▸ Esercizi proposti:
- a) Puoi riscrivere in forma di elenco puntato il paragrafo del testo da leggere che comincia con "Il primo argomento, che costituisce", conservandone i fatti principali?
- b) Rispondi in breve a queste domande sul testo da leggere:
(i) Attorno a quanti grandi argomenti è costruito il libro?
(ii) Da quali autori sono soprattutto tratte le tesi che hanno influenzato il libro?
(iii) A quale anno è associato il sistema viennese?

È questo un libro di sicuro interesse, che si cimenta con l'impresa ormai titanica di ragionare sugli sviluppi presenti e futuri della politica mondiale. Di impianto tipicamente "realista", fortemente influenzato dalle tesi formulate in questi ultimi anni soprattutto da Kissinger, Brzezinski e Nye, esso è costruito attorno a cinque grandi argomenti, che proverò dapprima a enunciare in modo sintetico e poi a sottoporre a qualche obiezione di sostanza.

Il primo argomento, che costituisce in verità la premessa più ampia su cui regge l'intero ragionamento del generale Jean, è che la "geopolitica mondiale" è sempre determinata "dagli interessi, dalle intenzioni e dai rapporti di forza delle maggiori potenze", le quali agiscono (o quanto meno tendono ad agire, salvo cacciarsi in un mare di guai) in base alle ferree "ragioni del realismo", vale a dire alle "eterne ragioni del potere e dell'interesse". Questo principio valeva per il sistema westfaliano (1648) e, naturalmente, viennese (1814). Ha continuato a valere nell'epoca della contrapposizione Usa-Urss. E ha mantenuto la sua validità anche nel mondo postbipolare. Il quale, secondo Jean, è sì un mondo complesso e imprevedibile, sulla cui scena si muovono i più diversi soggetti statali e non (da ultimo soprattutto il terrorismo internazionale). E in cui è in atto un generalizzato e pericoloso "ritorno delle religioni nella politica". Ma è anche, e in primo luogo, un mondo dominato da great powers che, pur con qualche eccezione, tendono ad agire secondo le fredde logiche del realismo politico.

▸ Dati forniti:
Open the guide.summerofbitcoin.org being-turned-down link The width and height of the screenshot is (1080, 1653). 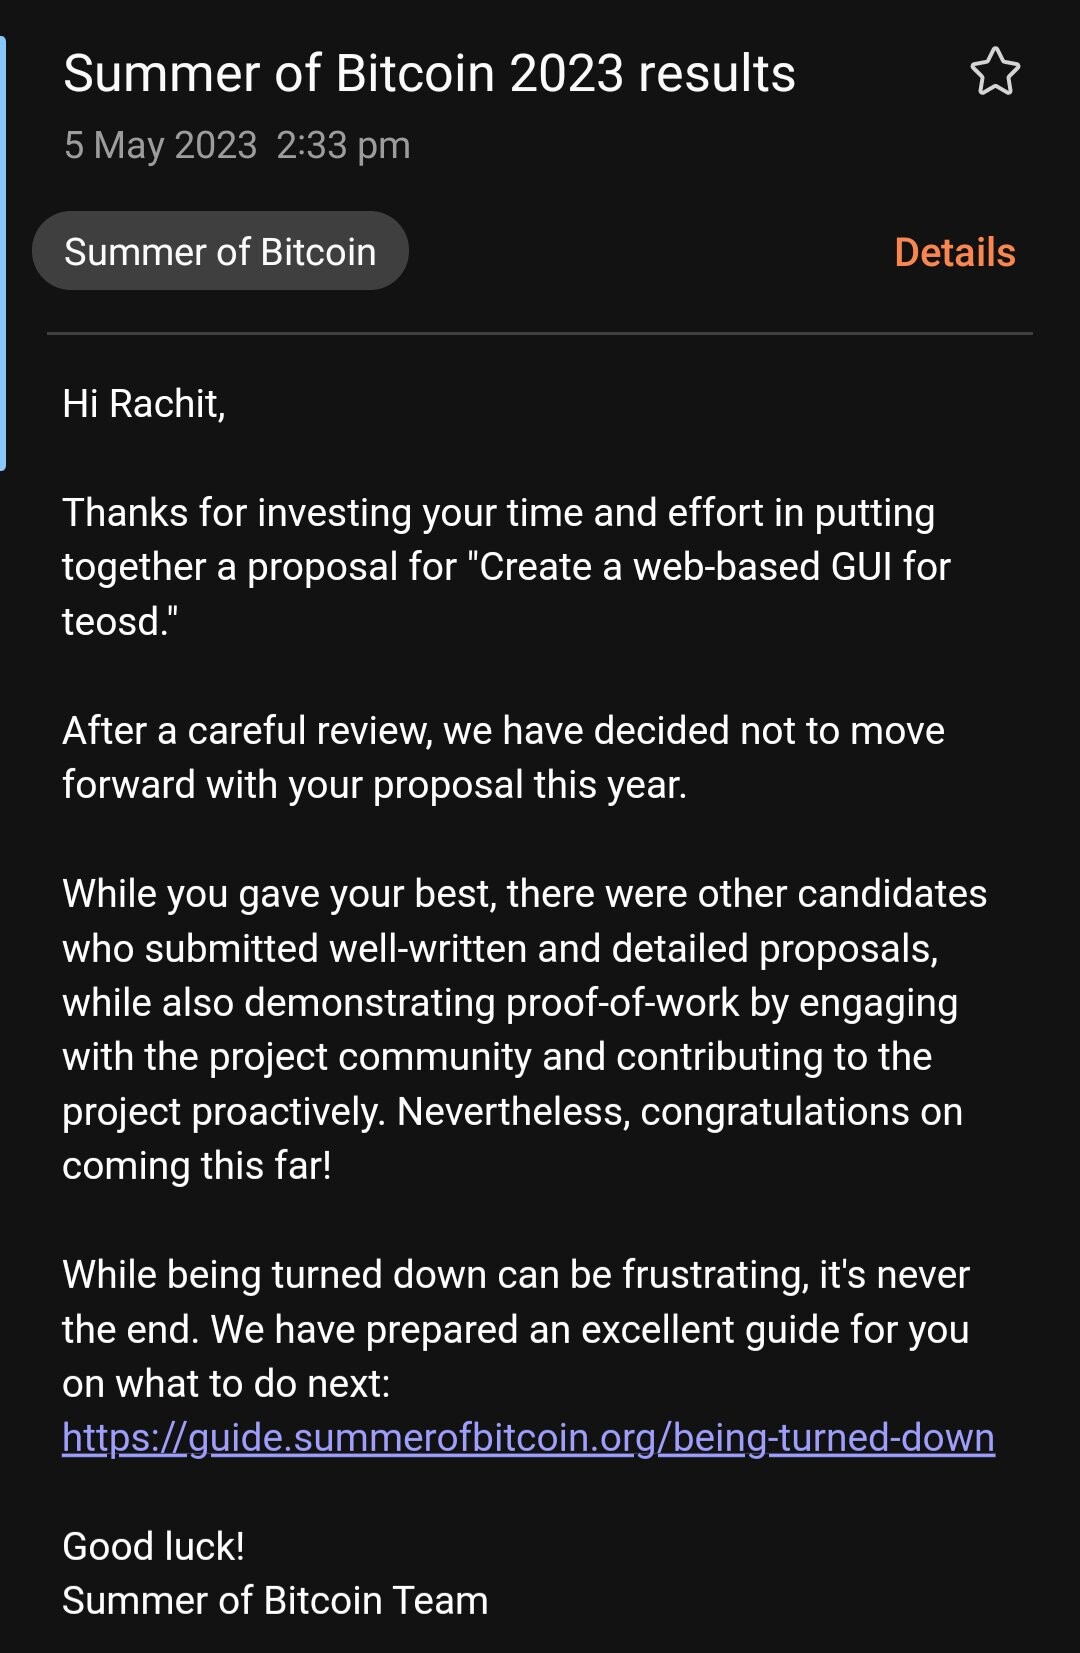point(528,1438)
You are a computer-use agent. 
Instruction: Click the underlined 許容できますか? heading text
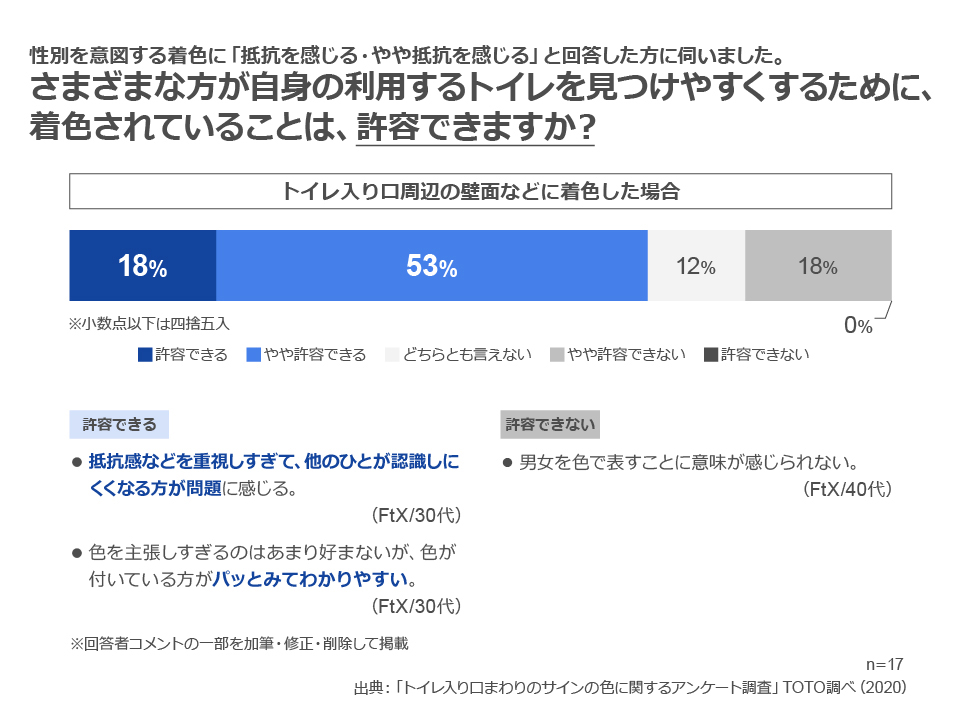475,127
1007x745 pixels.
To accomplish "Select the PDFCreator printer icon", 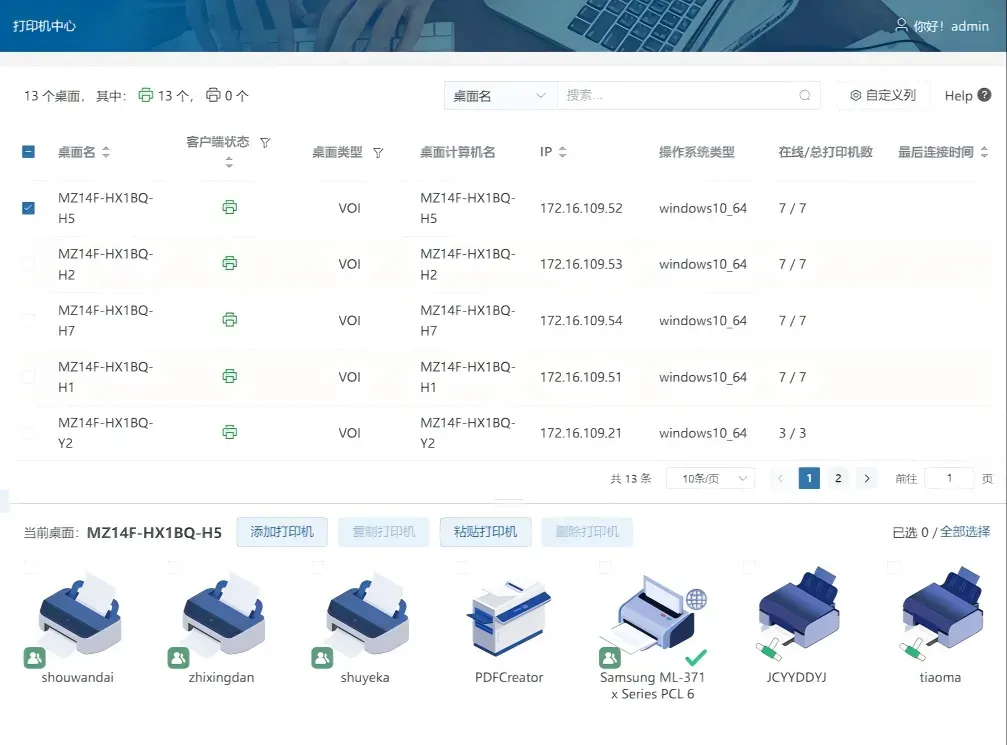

▸ Soluzioni degli esercizi:
- a)
- Secondo Jean, la geopolitica mondiale è sempre determinata dagli interessi, dalle intenzioni e dai rapporti di forza delle maggiori potenze. Queste agiscono secondo le "ragioni del realismo", cioè del potere e dell'interesse.
- Il principio valeva per il sistema westfaliano (1648) e per quello viennese (1814). È rimasto valido durante la contrapposizione Usa-Urss e anche nel mondo postbipolare.
- Il mondo postbipolare è complesso e imprevedibile. Vi agiscono soggetti statali e non statali, da ultimo soprattutto il terrorismo internazionale, ed è in atto un pericoloso "ritorno delle religioni nella politica".
- È però dominato anzitutto da grandi potenze che, salvo qualche eccezione, seguono le fredde logiche del realismo politico.

- b)
(i) Cinque.
(ii) Kissinger, Brzezinski e Nye.
(iii) Al 1814.